There's an argument to be made that there are too many packages from too many authors to trust everything. I don't find the argument to be too convincing, because we can play what-if games all day long, and if you don't want to use them, you get to write your own.
The issue is micro-packages. Instead of a few layers between the os and your code, you find yourself with a wide dependency tree, with so many projects that it’s impossible to audit.
An alternative of "now everyone who uses a linked list has their own mostly-the-same, but-just-different-enough" list.c and list.h files that need separate auditing (if you care) isn't better.
If list.c is part of the project, it’s easier because you don’t have to hunt down every dependency’s repository. It’s much easier to audit and trust 5 projects/orgs, than 50 different entities.

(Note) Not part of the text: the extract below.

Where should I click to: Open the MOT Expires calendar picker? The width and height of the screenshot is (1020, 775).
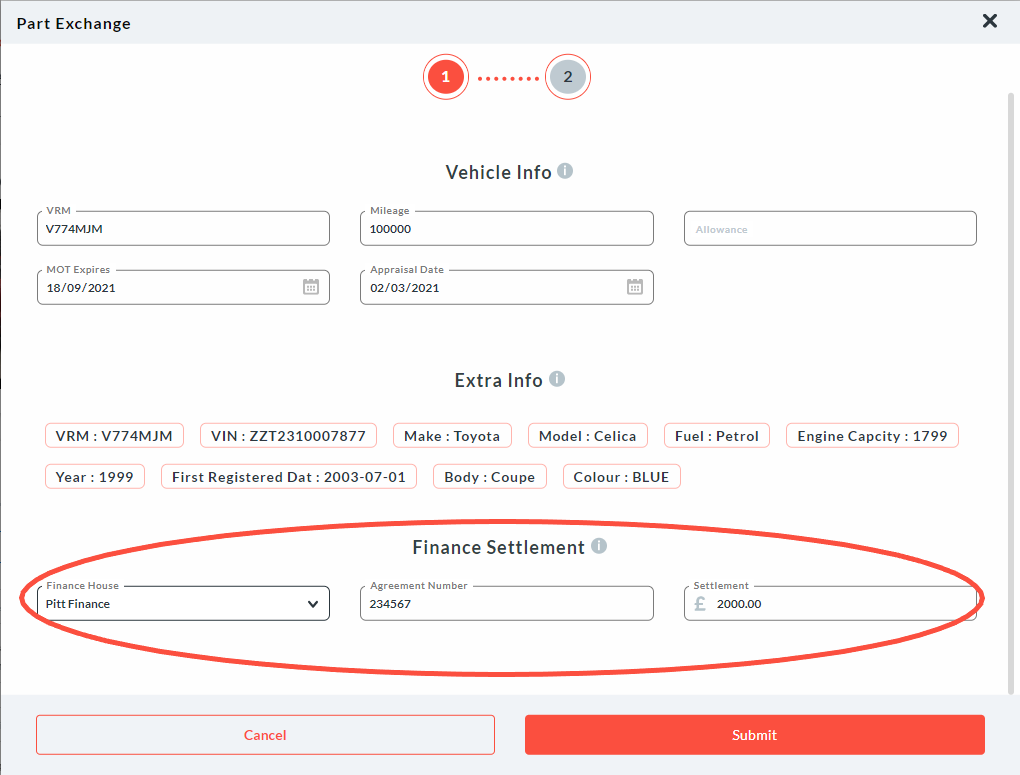tap(311, 287)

50 different dependencies covers a _lot_ more behaviour than a list.c. The point would be to audit a list package, and have audited it for all users, rather than all users needing to audit their own.
> Match needs to be exhaustive. When you add something to the enum you were matching, it chokes. This is good.

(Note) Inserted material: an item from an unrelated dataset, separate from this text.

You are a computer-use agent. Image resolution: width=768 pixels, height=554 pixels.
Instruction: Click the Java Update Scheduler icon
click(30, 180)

There’s a reason why ML and Haskell compilers generally have that as a warning by default and not an error: when you need a pipeline of small transformations of very similar languages, the easiest way to go is usually declare one tree type that’s the union of all of them, then ignore the impossible cases at each stage. This takes the problem entirely out of the type system, true, but an ergonomic alternative for that hasn’t been invented, as far as I know. Well, aside from the micropass framework in Scheme, I guess, but that requires exactly the kind of rich macros that Rust goes out of its way to make ugly. (There have been other attempts in the Haskell world, like SYB, but I haven’t seen one that wouldn’t be awkward.)
Add to this: trait system vs deep OOP.
Really nice macro system.
First class serde.
First class sync/send
Derives!
> First class serde.
What do you mean? `Serialize` and `Deserialize` are not part of std.
It's true, they're not part of the standard library. Nevertheless, it is conventional to provide implementations for things you reasonably expect your users might want to serialize and deserialize. Standard guidance includes telling you to name a feature flag (if you want one for this) serde and not something else so as to reduce extra work for your users.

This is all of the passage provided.